Luego se desentendió por completo de él mientras fruncía el ceño y rebuscaba en su bolso la tarjeta de identidad para enseñársela al policía de paisano cuyo agradable trabajo aquella noche era interceptar a todas las damas atractivas que entraban en el hotel. Era una tarjeta roja lo que mostró, por lo que Barley adivinó que se trataba del Sindicato de Escritores.

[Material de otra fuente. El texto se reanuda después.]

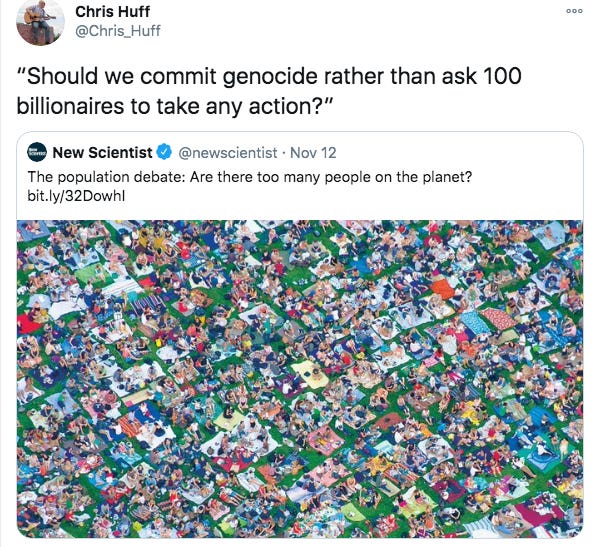Open the @newscientist handle
Viewport: 595px width, 547px height.
coord(227,152)
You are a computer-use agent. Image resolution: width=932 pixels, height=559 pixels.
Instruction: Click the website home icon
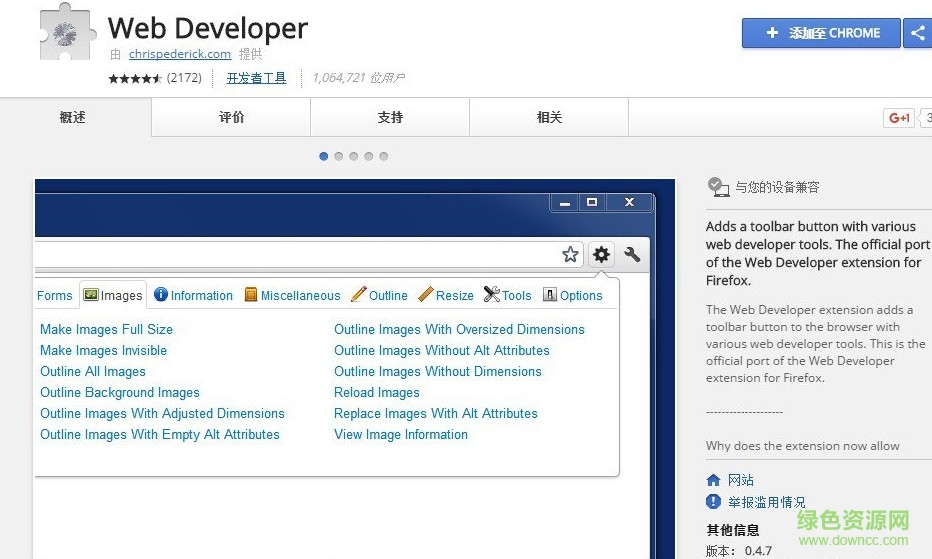(x=713, y=480)
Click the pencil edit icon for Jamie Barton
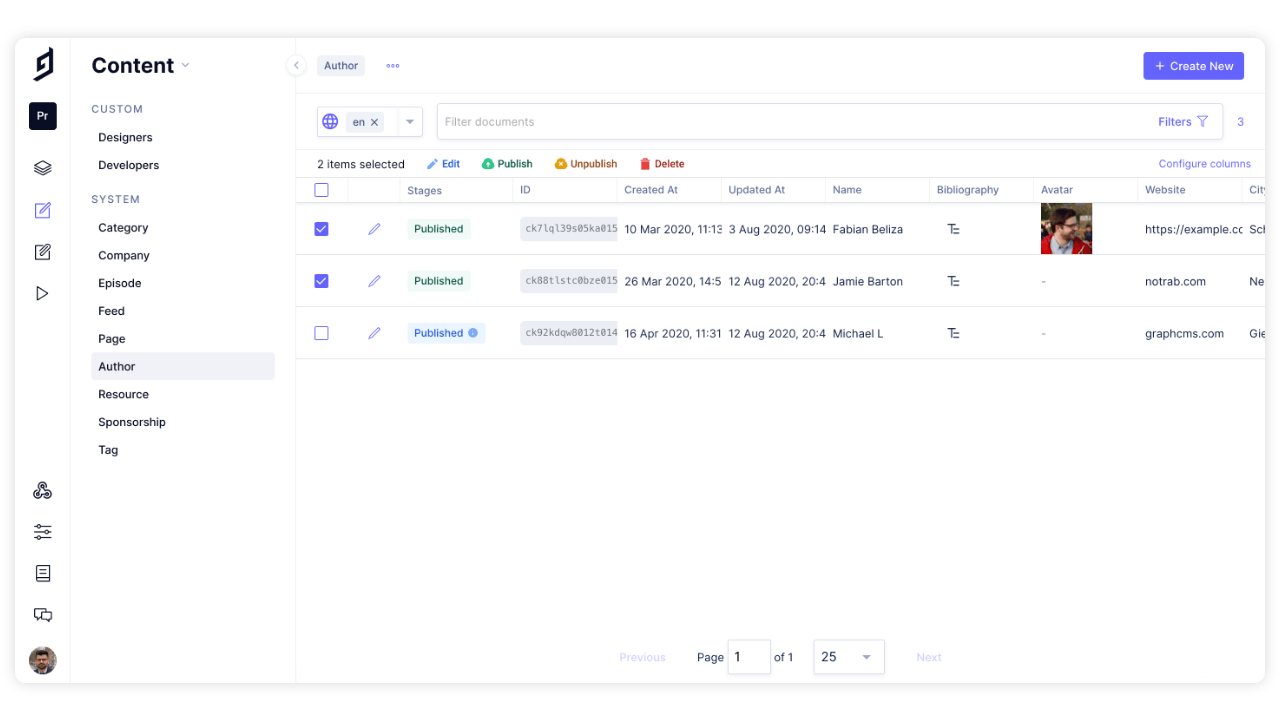1280x720 pixels. (374, 281)
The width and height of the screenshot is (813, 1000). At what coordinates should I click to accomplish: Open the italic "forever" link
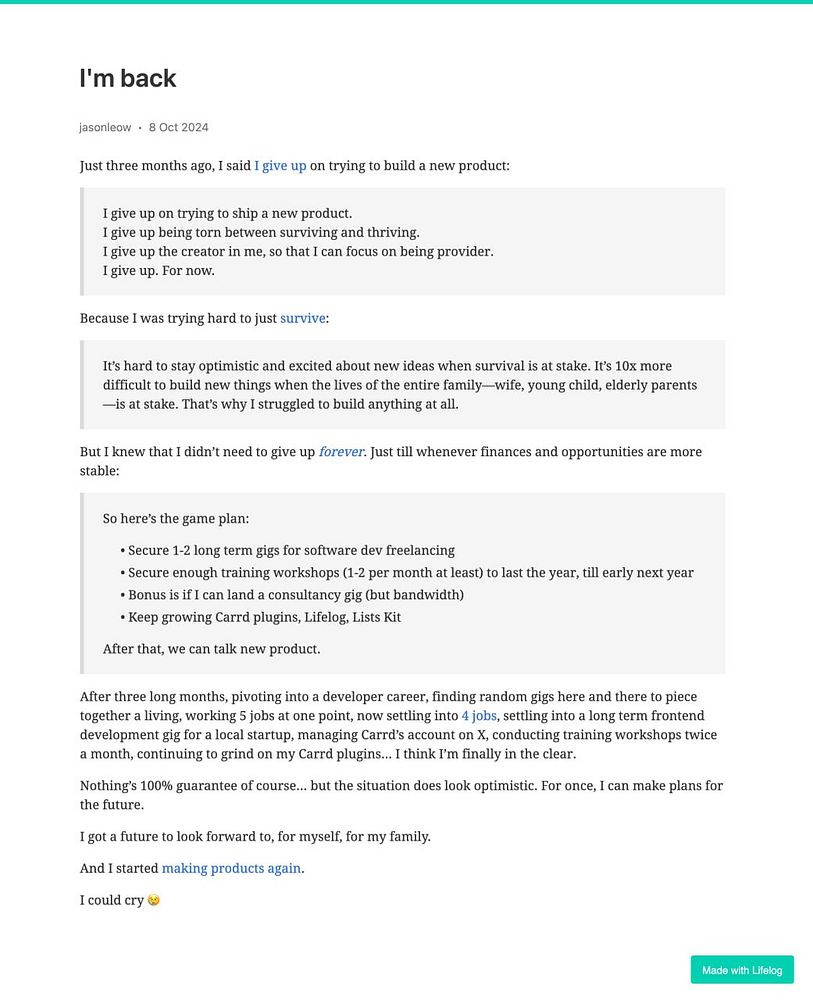[x=341, y=452]
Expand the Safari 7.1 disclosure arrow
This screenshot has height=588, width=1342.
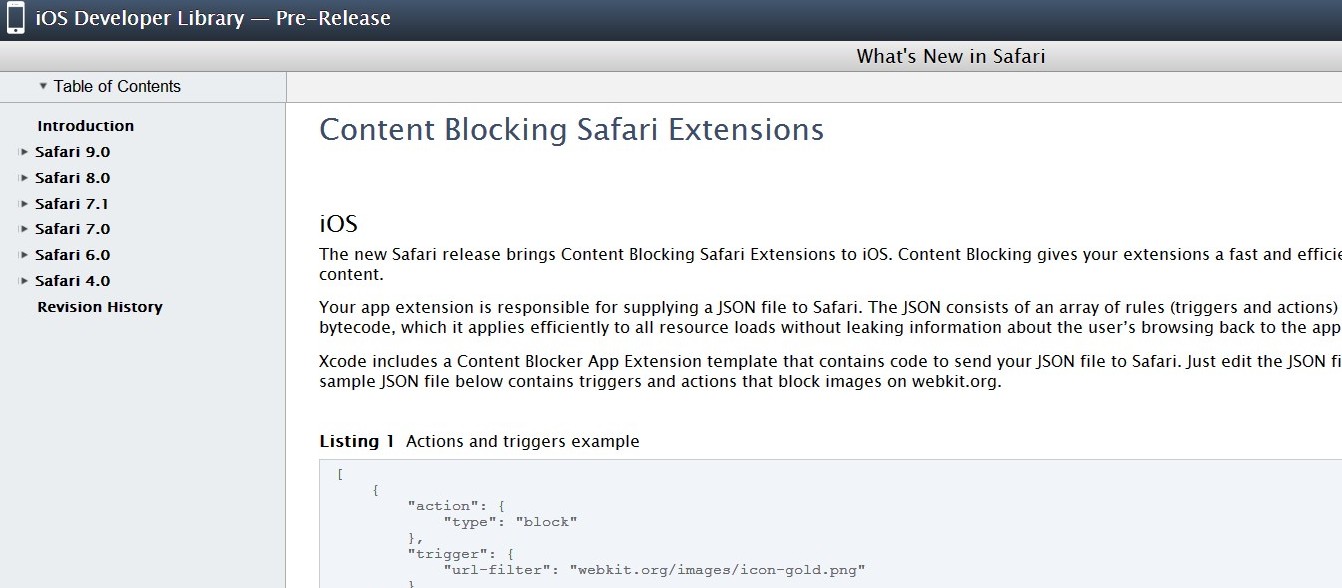click(x=24, y=204)
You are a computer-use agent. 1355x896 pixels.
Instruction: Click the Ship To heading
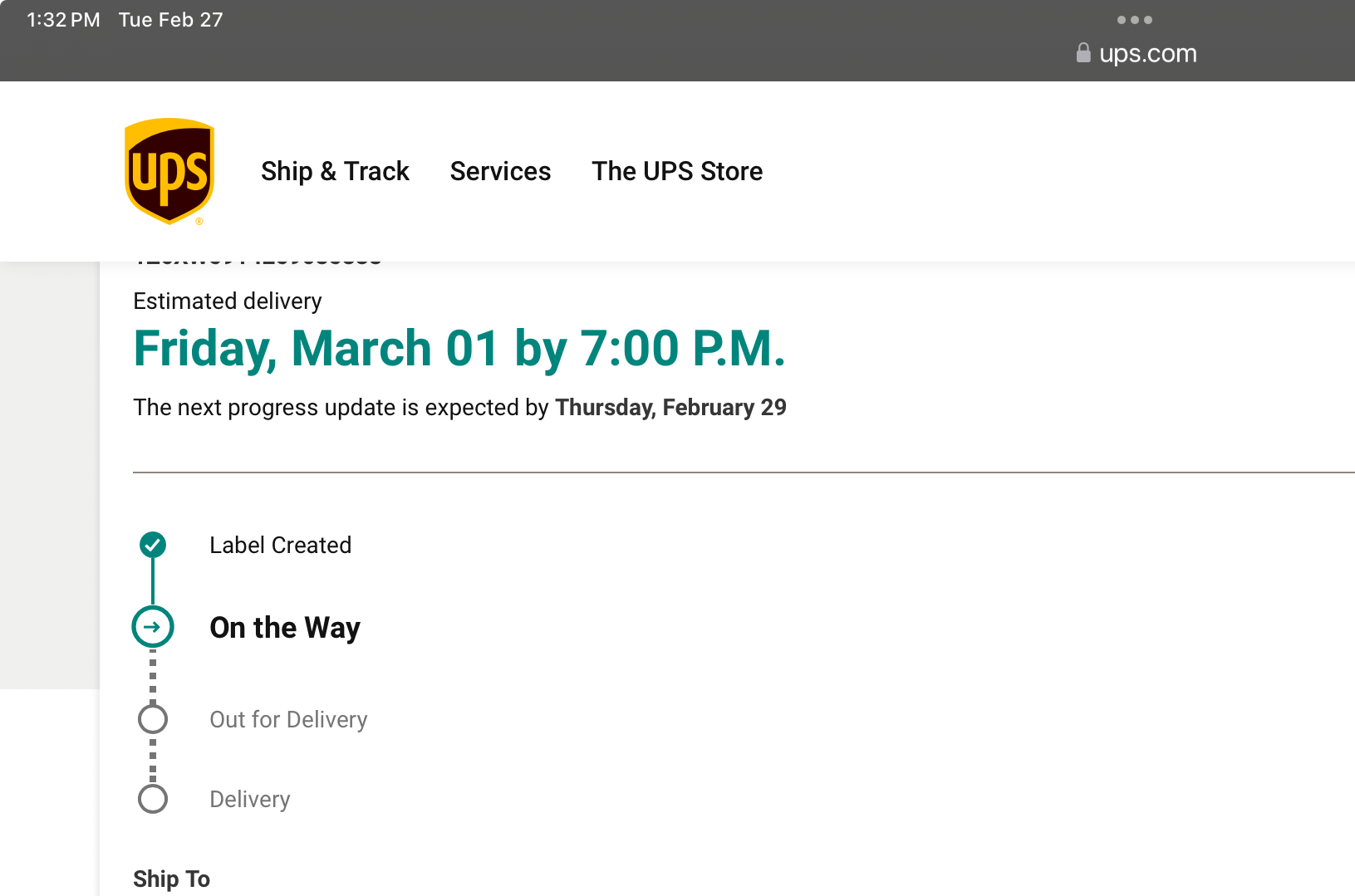[x=171, y=879]
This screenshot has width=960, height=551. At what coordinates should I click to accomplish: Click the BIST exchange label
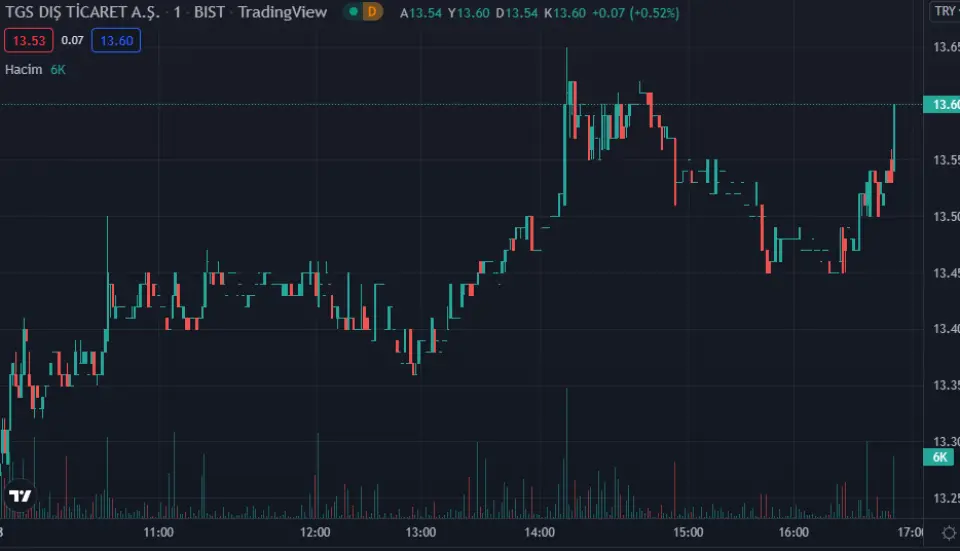pos(208,13)
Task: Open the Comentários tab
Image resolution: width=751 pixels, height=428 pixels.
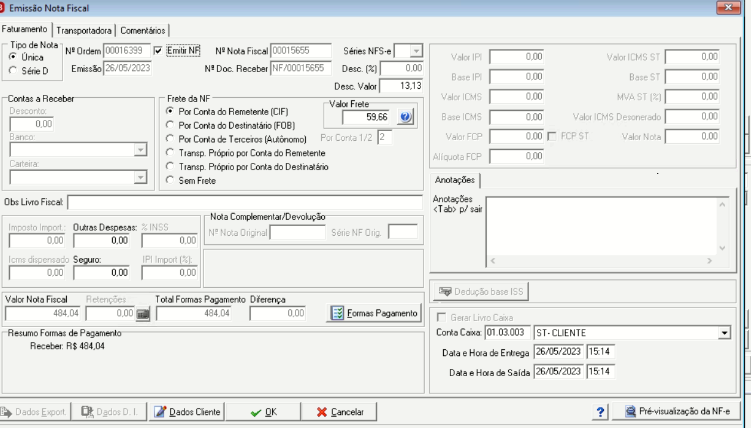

Luego el propio Barley se distrajo mientras trataba de explicar en su pasable aunque trabajoso francés a un corpulento palestino que no, lo sentía, pero
no
era miembro del Grupo de Paz, muchacho, y,
no
, tampoco era el director del hotel y dudaba mucho que hubiese alguno.

Wicklow, que había observado estos hechos desde la zona media de la escalera, manifestó más tarde que nunca había visto un encuentro abierto mejor realizado.

Como actores, Barley y Katya iban vestidos para obras diferentes: Katya, para alta comedia, con su vestido azul y cuello de encaje antiguo que tanto le había gustado a Landau; y Barley, para comedia cómica inglesa, con un traje a rayas de su padre que le estaba demasiado corto de mangas y un par de desgastadas botas de ante de «Ducker», en Oxford, que sólo un coleccionista de antigüedades habría podido considerar como todavía espléndidas.